Features:

My previous version of a weather station used 2G GPRS for the data transmission which proved to be very power hungry and, even with a 40 watt solar panel, went dead during the dark months of December and January. The other problem was that, every now and again, the GPRS server would decide to kick the sim card off the network which sometimes required the card to be removed, inserted into a normal phone and an 'upgrade' downloaded. Moving to 3G or 4G would not solve these problems, even though 4G is far less power hungry.

I decided to create a new version of the control system based on LoRa technology which could potentially send data straight to a LoRa gateway if one existed. Unfortunately, I live on an island in the middle of nowhere so there's no chance of a gateway in the foreseeable future so I had to build a LoRa receiver as well.

Other than power requirements and data transmission, the main focus of this project is getting accurate wind measurements using high grade instruments and sensible positioning of those instruments up the top of a pole.

So why use these expensive wind instruments?

The generic wind vanes use eight sets of resistors to give a basic resolution of 45 degrees which can be further refined by using averaging, but wouldn't it be great to have 360 degrees (or better) resolution? The generic wind anemometers are 'ok', but don't last very long before the bearings need changing and are not calibrated so we have no idea how accurate they are.

 

On a positive note, the cheap generic rain gauges are actually very good and having tested them for over 3 years, the only problem was spiders running up and down the rocker arm playing some kind of game of chase and then getting bored and creating a web to seize everything up. They just needed a quick clean every six months or so.

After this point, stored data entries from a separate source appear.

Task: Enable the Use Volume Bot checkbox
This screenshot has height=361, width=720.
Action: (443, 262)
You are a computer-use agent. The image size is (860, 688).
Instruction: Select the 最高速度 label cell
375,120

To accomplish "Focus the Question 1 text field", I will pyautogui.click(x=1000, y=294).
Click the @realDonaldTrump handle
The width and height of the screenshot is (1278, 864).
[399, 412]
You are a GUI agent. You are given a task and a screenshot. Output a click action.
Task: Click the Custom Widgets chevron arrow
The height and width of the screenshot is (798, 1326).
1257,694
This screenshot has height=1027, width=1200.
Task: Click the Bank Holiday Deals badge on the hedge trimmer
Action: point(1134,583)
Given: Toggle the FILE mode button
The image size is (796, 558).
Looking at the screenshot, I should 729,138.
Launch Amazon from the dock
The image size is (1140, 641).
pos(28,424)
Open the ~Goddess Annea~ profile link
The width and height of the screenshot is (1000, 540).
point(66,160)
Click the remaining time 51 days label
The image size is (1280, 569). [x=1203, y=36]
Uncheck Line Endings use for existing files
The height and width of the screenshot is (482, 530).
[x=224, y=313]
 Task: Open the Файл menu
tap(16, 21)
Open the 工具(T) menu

One of the things that worked really well in the previous version of this weather station was the code for the wind instruments. The anemometer was relatively simple to implement as I could use a simple 'pulsein' command although, technically, this is 'blocking' and will introduce an unwanted delay in the code speed. Also, the rain gauge could theoretically interrupt the pulsein midway during the process causing an error so pulsein is wrapped in 'nointerrupts'. We could still miss rain readings, but this is helped by the fact that the gauge triggers twice per reading so we can filter for one or two interrupts in the code, dramatically decreasing the chances of missing a reading to 'almost' zero.

The wind vane is far more complicated to code as it relies on polar coordinates (0 to 360) which means that normal oversampling and averaging using the 'mean' is not possible. Think of the situation where the wind is blowing from the north ...... one moment we get a reading of say 2 degrees, the next a reading of 355 degrees which would give a mean value of approx:

(2+355)/2  = 180

 To overcome this I had to use 'mode', which necessitates creating a large 1D matrix of possible values and then evaluating which ones were most common over a particular time period. This required a bit of tuning as if the resolution is too  large and the number of samples too small, the mode value never gets bigger than zero. For convenience, I used a 1 x 360 matrix and filtered the sample rate until I got a mode value of about 5 in a steady wind. This means that, for example, a direction of 237 degrees was detected in a particular time frame 5 times.

Whilst this problem itself is relatively simple, it was compounded by the fact that the wind vane has a dead zone of about 2.5 degrees around north and trying to take readings in this zone can end up with 'spurious' results. Basically, the wind vane is a low torque potentiate but we get a 'cliff edge' phenomenon where the winding and wiper bridges from max to min. This is fixed by using a 'load' or 'pull down' resistor and then making calculations for the ensuing non-linearity. More details regarding non-linearity calculations are here: https://github.com/paddygoat/Weather-Station/tree/master/Wind_Instruments_Calculations

Finally, when we have got all the data trundling it's way into the interweb, we have to process it into something meaningful with pretty gauges and dials:


This part of the process uses various PHP and Java scripts and a database on a server hosted by United Hosting in London.

Apart from the more obvious challenges, there are other intricacies associated with data transmission such as filtering out other transmissions that might be received from elsewhere on the same frequency and using a call back routine to tell the weather station that the server has correctly received the latest batch of data so that it can move on to the next set. There are also filters used on the server side, just in case the server gets, for example, a whole set of zero values and tries to upload these to the database.